Posiblemente sea lo mejor de nosotros respondiéndonos a nosotros mismos. De lo que estoy seguro y puedo dar testimonio es que siempre responde al comenzar: “recuerda que me has podido llamar porque estás vivo. Luego, todavía eres poseedor del mayor tesoro. No eres, pues, un infeliz. Alégrate de vivir. Si me has llamado para no sufrir, te has equivocado, no soy un analgésico. Soy como debo ser, llena de problemas por resolver. No soy la solución, soy el desafío. No soy la paz soy el combate que conquista la paz. Soy ese tejido que vienes hilvanando para vestirte de solidaridad con tu sino de ser humano único e irrepetible”.
Esta noche de embriaguez juvenil matizada de risas y de amores furtivos una fuerza mayor los estará mirando y el amplio espacio del mundo los estará esperando. Titilante en el fondo de ustedes iluminando su paisaje interior estará la luz buena encendida con esta graduación, aliméntenla para que aumente su fulgor, el teatro peruano lo necesita, no tiene  a nadie a quien recurrir que no sea a ustedes. Están en el andén y el tren se acerca. Prontos ya a dejar esta estación, entiendo que no sepan qué encontrarán en la próxima parada… Pero, no importa, una existencia sin misterios, no es digna de vivirse… Lo que importa es que saben que se llevan a ustedes mismos y que en ustedes mismos está lo que en la nueva estación han de lograr. Estoy seguro que todo les irá bien. Y cuando, como es propio, aparezcan las sombras, las penas, la indiferencia, el fracaso.

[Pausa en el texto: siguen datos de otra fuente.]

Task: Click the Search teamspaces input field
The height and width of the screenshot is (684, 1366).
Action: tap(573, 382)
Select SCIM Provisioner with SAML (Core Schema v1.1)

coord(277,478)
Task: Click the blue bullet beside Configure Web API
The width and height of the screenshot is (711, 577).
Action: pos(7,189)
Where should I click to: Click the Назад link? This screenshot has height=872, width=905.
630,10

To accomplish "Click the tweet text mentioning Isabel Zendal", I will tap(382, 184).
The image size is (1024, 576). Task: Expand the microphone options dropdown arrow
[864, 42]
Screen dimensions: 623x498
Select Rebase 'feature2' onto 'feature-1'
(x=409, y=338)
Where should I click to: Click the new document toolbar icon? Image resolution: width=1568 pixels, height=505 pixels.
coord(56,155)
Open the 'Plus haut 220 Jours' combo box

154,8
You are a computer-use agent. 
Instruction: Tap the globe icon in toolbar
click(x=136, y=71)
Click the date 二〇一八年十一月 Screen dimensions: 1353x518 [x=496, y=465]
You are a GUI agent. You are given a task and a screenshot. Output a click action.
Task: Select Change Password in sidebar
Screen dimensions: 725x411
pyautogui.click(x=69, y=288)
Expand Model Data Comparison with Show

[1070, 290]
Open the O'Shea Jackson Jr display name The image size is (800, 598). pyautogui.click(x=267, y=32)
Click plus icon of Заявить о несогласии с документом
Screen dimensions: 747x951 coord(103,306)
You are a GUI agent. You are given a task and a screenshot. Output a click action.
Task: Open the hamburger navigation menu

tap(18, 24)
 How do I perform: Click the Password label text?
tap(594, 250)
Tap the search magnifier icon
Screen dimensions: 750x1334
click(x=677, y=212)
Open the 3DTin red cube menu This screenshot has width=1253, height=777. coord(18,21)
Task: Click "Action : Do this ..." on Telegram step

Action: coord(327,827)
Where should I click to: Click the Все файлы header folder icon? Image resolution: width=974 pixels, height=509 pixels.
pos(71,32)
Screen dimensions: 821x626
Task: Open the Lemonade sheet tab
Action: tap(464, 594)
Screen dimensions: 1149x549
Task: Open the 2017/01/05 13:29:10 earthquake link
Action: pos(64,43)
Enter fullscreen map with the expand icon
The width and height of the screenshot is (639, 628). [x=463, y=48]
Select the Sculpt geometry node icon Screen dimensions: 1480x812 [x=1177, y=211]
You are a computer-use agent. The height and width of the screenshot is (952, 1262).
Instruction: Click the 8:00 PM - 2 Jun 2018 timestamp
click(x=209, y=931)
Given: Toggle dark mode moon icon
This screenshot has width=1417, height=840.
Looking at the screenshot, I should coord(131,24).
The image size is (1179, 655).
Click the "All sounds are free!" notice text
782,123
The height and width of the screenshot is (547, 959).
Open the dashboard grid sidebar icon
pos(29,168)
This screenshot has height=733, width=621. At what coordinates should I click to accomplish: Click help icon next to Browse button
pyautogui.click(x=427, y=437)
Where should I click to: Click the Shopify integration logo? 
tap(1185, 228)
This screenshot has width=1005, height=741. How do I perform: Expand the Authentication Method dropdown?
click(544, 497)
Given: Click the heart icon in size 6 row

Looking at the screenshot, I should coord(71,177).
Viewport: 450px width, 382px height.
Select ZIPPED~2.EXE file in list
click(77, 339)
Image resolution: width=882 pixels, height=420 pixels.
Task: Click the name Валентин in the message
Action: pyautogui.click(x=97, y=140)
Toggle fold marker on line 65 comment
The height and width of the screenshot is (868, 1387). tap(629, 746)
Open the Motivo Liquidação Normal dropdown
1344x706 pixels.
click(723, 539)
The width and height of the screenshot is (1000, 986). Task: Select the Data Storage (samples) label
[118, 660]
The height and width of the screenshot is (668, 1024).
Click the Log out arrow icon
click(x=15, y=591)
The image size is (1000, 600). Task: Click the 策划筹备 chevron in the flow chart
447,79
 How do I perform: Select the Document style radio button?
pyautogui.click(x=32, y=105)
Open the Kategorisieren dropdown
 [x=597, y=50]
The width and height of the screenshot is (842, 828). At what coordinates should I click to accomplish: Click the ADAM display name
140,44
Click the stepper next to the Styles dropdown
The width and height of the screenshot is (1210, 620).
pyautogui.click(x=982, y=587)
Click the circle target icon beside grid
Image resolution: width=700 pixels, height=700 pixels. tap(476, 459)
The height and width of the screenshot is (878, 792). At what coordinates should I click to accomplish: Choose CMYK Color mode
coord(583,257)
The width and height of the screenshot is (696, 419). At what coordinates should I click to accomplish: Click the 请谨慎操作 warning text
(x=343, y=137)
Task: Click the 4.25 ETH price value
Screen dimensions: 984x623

Respiren hondo, signo de que están vivos y descuelguen seguros el teléfono del corazón y reclamen plenos de esperanza Aló, la vida! De algún punto insondable del universo alguien les responderá… No sé quién… Tal vez, yo, como en nuestras conversaciones en los pasillos de la escuela o en la cafetería, como en nuestras clases en las aulas, como en esta noche de felicidad en que me han honrado con este padrinazgo por el profundo amor que por ustedes siento, con todas mis esperanzas. 



1 comentario:

Roberto Anibal Bedoya Petrovich dijo...

Me auno a tus felicitaciones Ernesto porque -como dicen las escrituras- "muchos son los llamados y pocos los escogidos" y estos pocos escogidos han sido llamados a seguir promoviendo ese arte que nos apasiona. Aun sin conocerlos comparto su alegría por la "graduación" y a través de este espacio enviarles un cálido abrazo a estos nuevos colegas teatrales.